Abstract: Neuromyelitis optica spectrum disorders (NMOSD) encompass a spectrum of immunomediated diseases presenting with diverse syndromes. Conversely, Wernicke's encephalopathy denotes an acute neurological condition stemming from severe thiamine (Vitamin B1) deficiency. We report a unique case of NMOSD manifesting with clinical and radiological characteristics resembling Wernicke's encephalopathy, exhibiting unresponsiveness to thiamine therapy and subsequent clinical deterioration. Our report highlights an atypical and rare presentation of NMOSD, initially confounded by changes on magnetic resonance imaging attributed to thiamine deficiency, delaying appropriate management during the early hospitalization period. While brain abnormalities are frequently documented in NMOSD, the occurrence of vertigo as an inaugural symptom is seldom reported. The patient demonstrated recovery following aggressive therapeutic interventions, including pulse steroids, plasma exchange, and rituximab therapy.
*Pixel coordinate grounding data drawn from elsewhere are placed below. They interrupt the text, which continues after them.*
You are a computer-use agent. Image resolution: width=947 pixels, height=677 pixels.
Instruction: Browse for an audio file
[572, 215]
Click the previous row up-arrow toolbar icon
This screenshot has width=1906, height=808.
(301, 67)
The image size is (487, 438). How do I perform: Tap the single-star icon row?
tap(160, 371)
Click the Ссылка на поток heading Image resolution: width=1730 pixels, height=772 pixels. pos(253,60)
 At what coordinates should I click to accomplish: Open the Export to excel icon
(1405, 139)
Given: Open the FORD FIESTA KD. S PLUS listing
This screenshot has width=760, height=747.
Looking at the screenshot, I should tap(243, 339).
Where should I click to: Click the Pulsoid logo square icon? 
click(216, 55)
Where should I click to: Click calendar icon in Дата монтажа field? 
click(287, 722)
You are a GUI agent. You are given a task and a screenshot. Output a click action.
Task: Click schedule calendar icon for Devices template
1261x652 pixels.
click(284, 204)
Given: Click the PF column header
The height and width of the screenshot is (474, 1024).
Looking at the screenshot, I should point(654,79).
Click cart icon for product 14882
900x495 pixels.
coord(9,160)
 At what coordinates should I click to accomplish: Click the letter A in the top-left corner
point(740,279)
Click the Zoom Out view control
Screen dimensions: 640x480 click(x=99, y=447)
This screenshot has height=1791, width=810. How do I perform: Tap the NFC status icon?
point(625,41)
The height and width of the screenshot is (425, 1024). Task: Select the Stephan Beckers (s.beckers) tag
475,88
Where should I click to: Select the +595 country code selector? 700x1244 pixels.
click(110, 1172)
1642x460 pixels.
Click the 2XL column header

Our case underscores the importance of considering NMOSD in patients displaying clinical and radiological features reminiscent of Wernicke's encephalopathy, particularly when thiamine replacement fails to elicit a response. Clinicians must recognize this unusual presentation of NMOSD promptly and initiate aggressive therapeutic measures. Early diagnosis assumes critical significance to promptly commence aggressive immunomodulatory therapy.